2.2. Phenotyping and Microenvironmental Sensing Units

For unification and analysis of time series data, a DWH was built [25] and further modified to improve operability. Each RGB camera, thermal camera, LED, and air temperature/relative humidity sensor (phenotyping and microenvironmental sensing unit) is connected to each control board and designed to be activated at specified time intervals (the shortest possible period of every one minute). All data obtained from phenotyping and microenvironmental sensing units are automatically sent to the DWH through the control boards.

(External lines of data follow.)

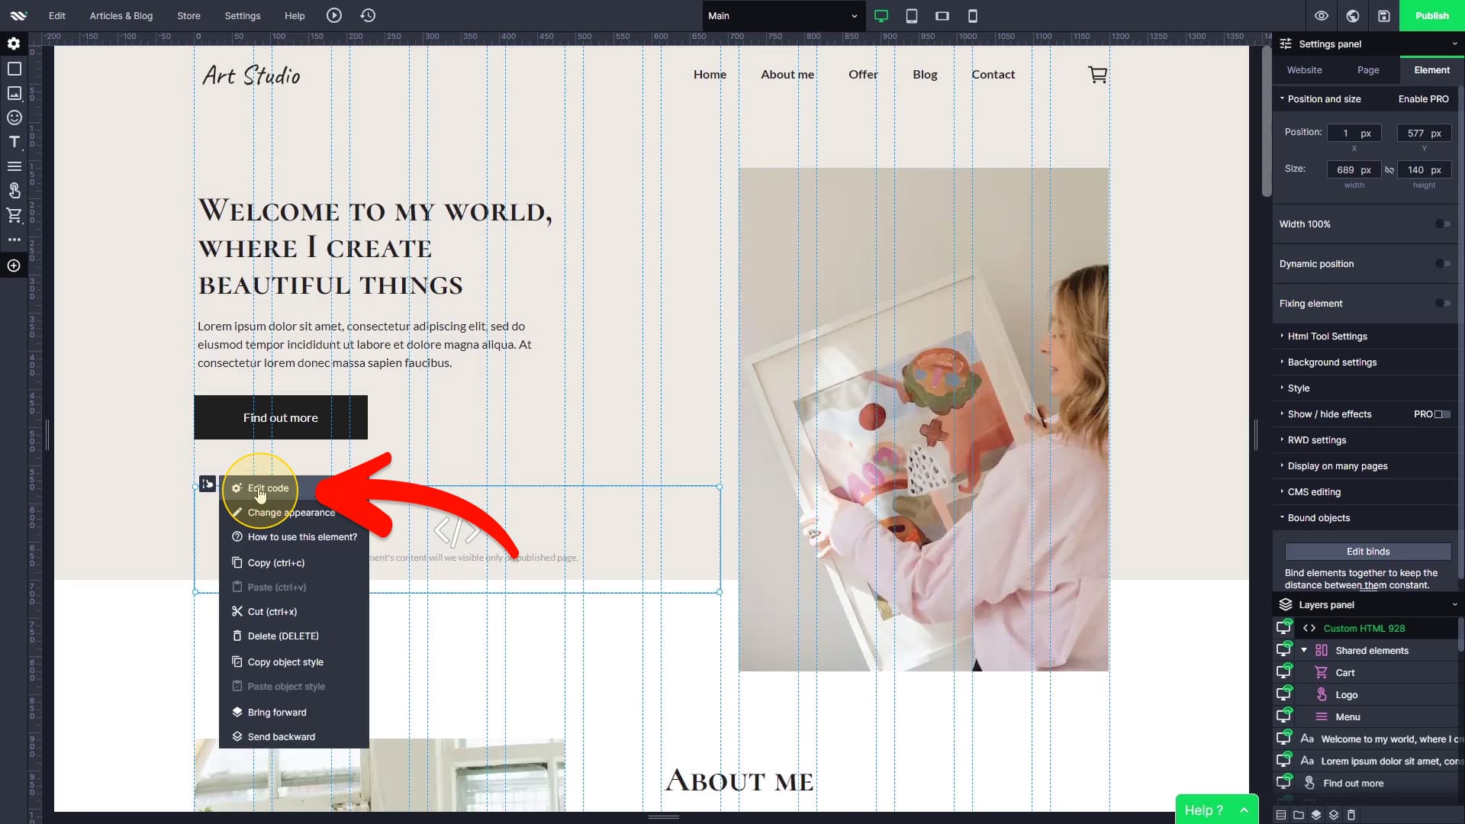1465x824 pixels.
Task: Switch to tablet device preview
Action: click(911, 15)
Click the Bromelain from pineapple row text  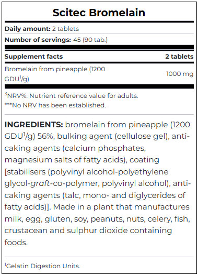pos(55,74)
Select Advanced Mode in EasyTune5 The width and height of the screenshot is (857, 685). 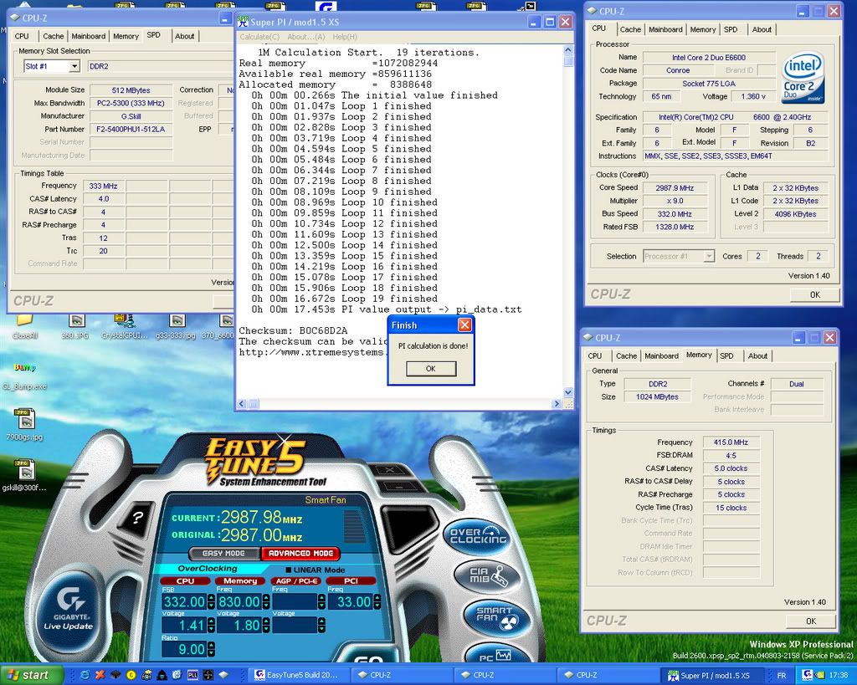300,553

To derive GT of individual seeds, the RGB camera was used to acquire time series 2D image data. The thermal camera was applied to obtain time series data of seed surface temperature of individual seeds (SST). Prior to installing thermal cameras, calibration was performed using thermocouples. With the thermal camera, 19,200 pixels/surface temperatures of substrate per image are acquired. The system was programmed to extract SST (300 pixels per image/seed tray) automatically from the original thermal image. All SST data are assigned with consecutive seed numbers in the seed tray (P_i (i = 1~300)) (Figure 2).

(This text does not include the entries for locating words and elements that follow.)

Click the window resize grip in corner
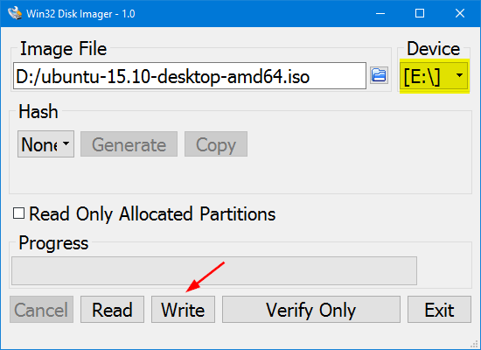481x350 pixels. coord(475,344)
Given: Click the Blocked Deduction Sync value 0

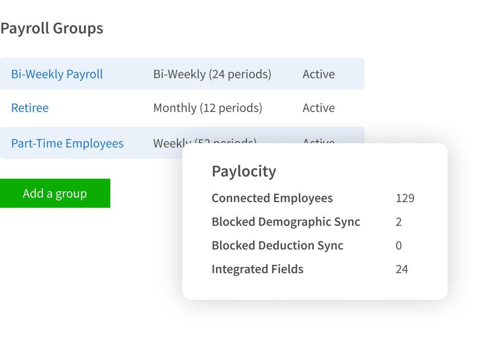Looking at the screenshot, I should [x=399, y=246].
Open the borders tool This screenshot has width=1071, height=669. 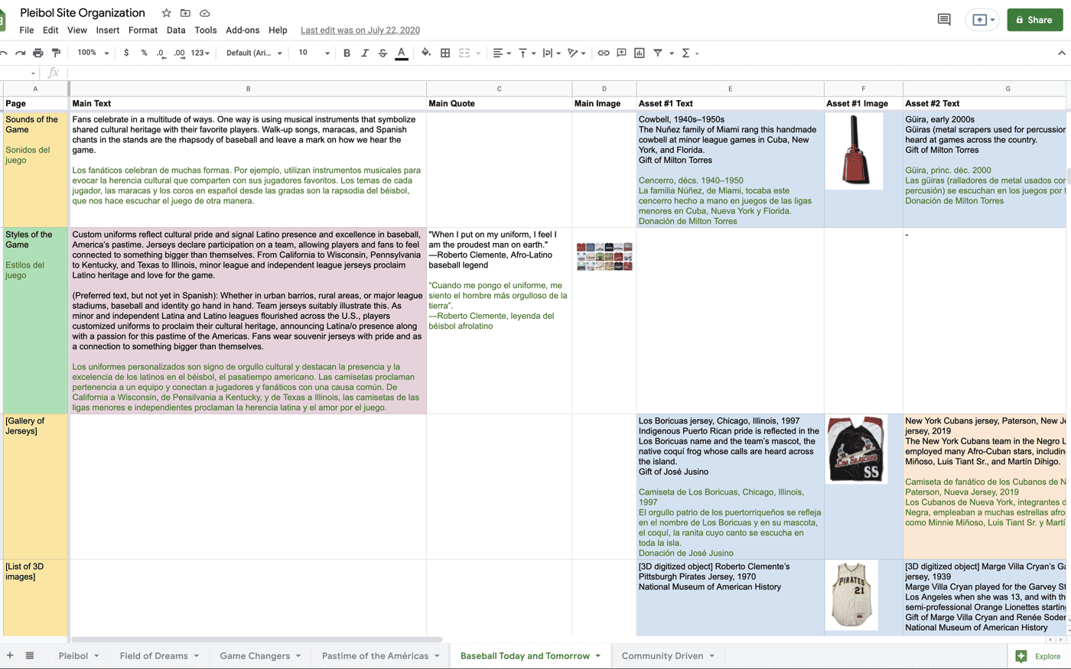445,53
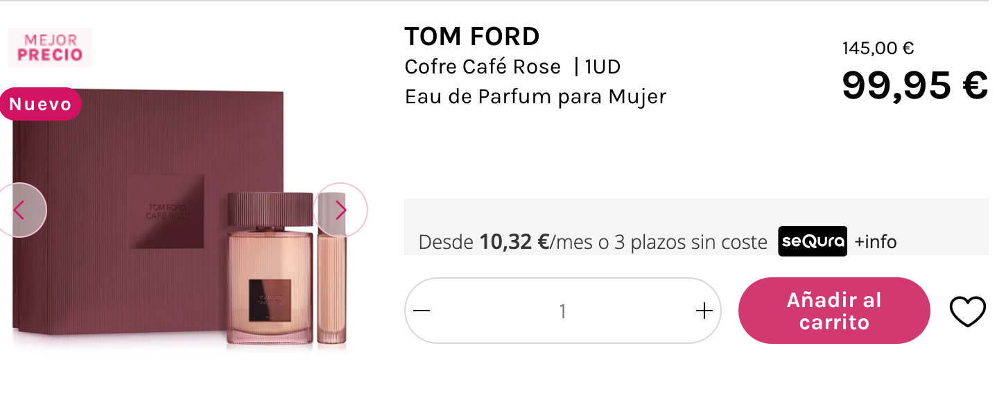The width and height of the screenshot is (997, 409).
Task: Show the next product image
Action: pyautogui.click(x=340, y=210)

2.3. Germination Time (GT) Acquired from RGB Image

GT of individual seeds were acquired from time series RGB images. Figure 3 shows the process of deriving GT from RGB images. Representative images with 0.5 h intervals are shown. The time series RGB images of seed trays were continuously obtained from the RGB camera at set intervals and then sent automatically to the DWH (Figure 3). One RGB image covers one seed tray that contains 300 seeds on a foamed urethan substrate (Figure 3). Each RGB image of seed tray is processed to be divided into 300 images of individual seeds. Then, these time series RGB images of each individual seed are re-sequenced in a chronological order (Figure 3).

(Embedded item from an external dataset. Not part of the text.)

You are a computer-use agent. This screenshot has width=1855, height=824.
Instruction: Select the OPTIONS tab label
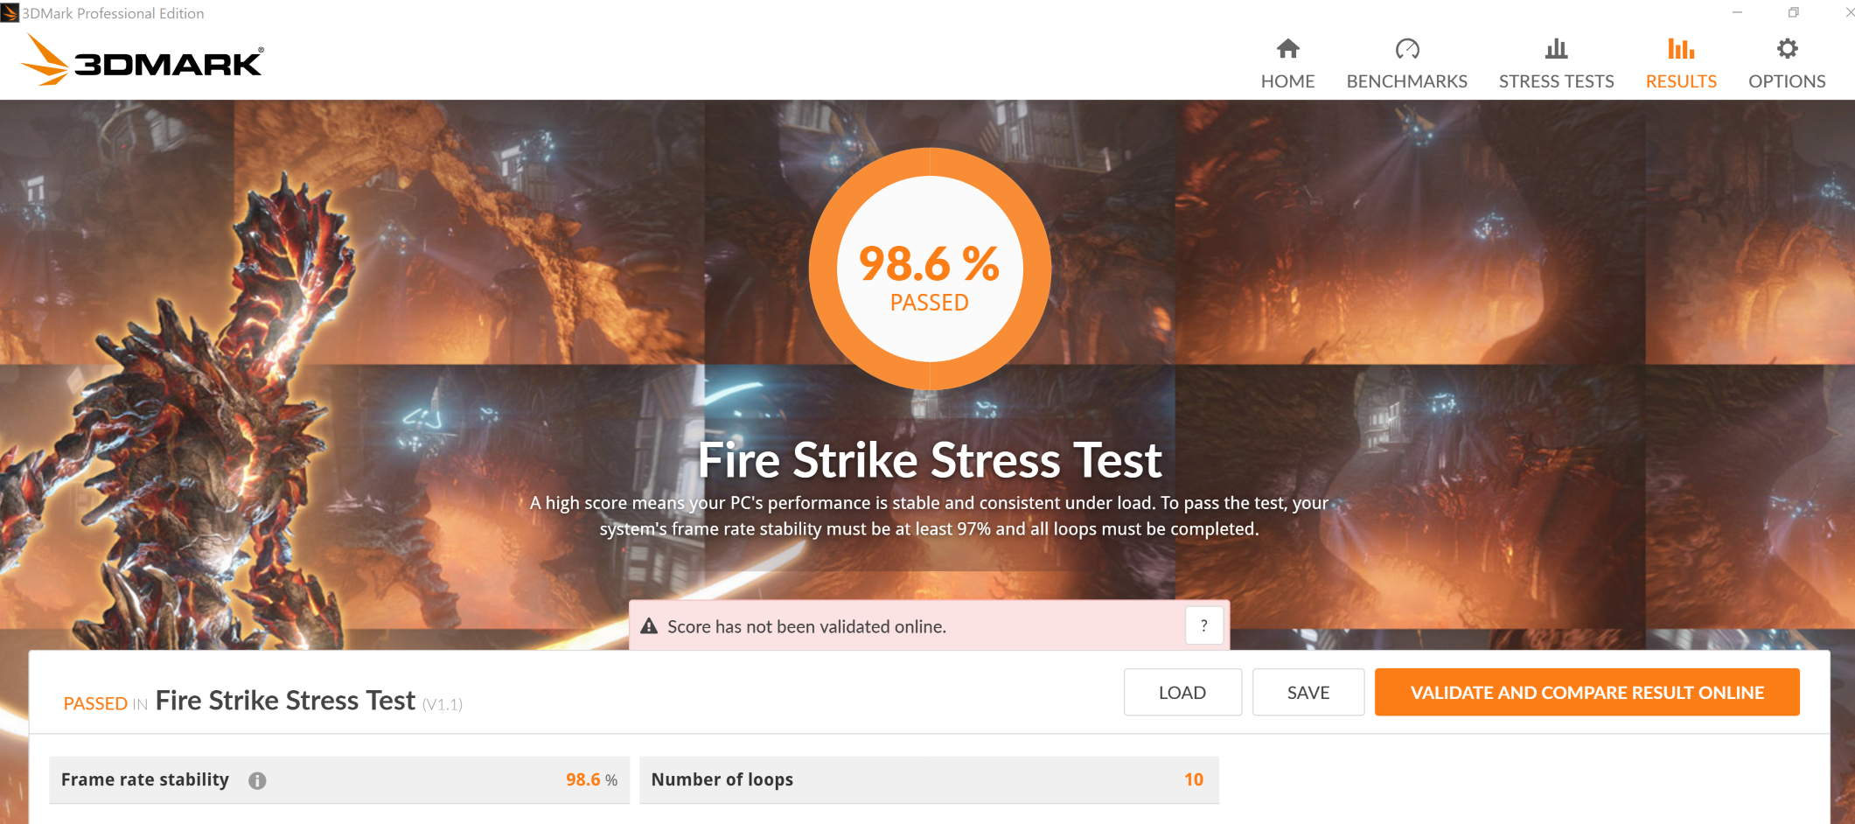(x=1787, y=81)
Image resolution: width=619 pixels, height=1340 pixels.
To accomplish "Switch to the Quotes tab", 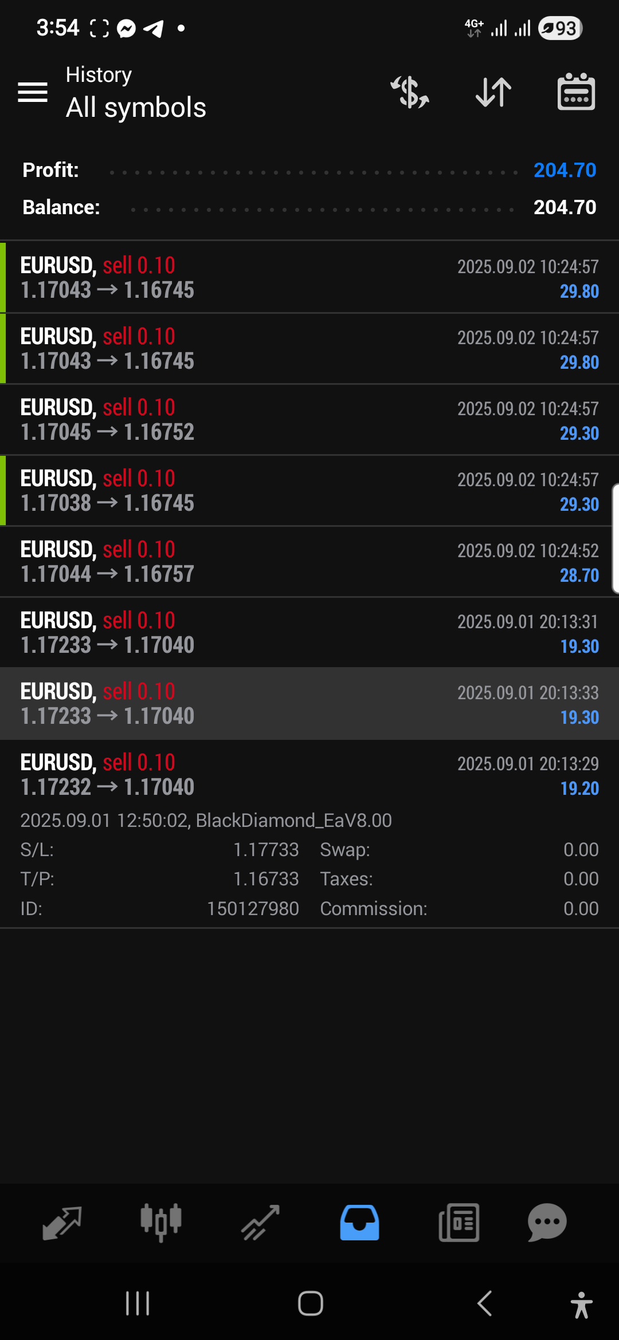I will coord(62,1223).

To determine GT, the RGB image of a germinated seed was selected among the time course images of each seed (Figure 3). Binary judgement was made to all the RGB images to identify the presence (T) or absence (F) of germination, i.e., annotation. The decision criteria for the presence of germination were set as when approximately 1-mm-long root/radicle, extending from the outer seed coat or cracked coating, was observed. In addition to determining germination by RGB images, ground truth measurements from all actual seeds at 48 h after sowing (HAS), hours of imbibition/water absorption, were conducted to confirm or correct the original binary classification/annotation. The GT and binary classification/annotation data together with RGB image data were output to CSV files as data sets along with environment and management data.

2.4. Experimental Design

2.4.1. Data Acquisition

To demonstrate the performance of GCB with phenotyping and microenvironmental sensing units, experiments were conducted from seed sowing to 48 HAS (germination stage). For this experiment, the actuation time of the RGB camera, air temperature/relative humidity sensor and thermal camera were set at every 0.5 h, 0.17 h (10 min), and 48 h, respectively.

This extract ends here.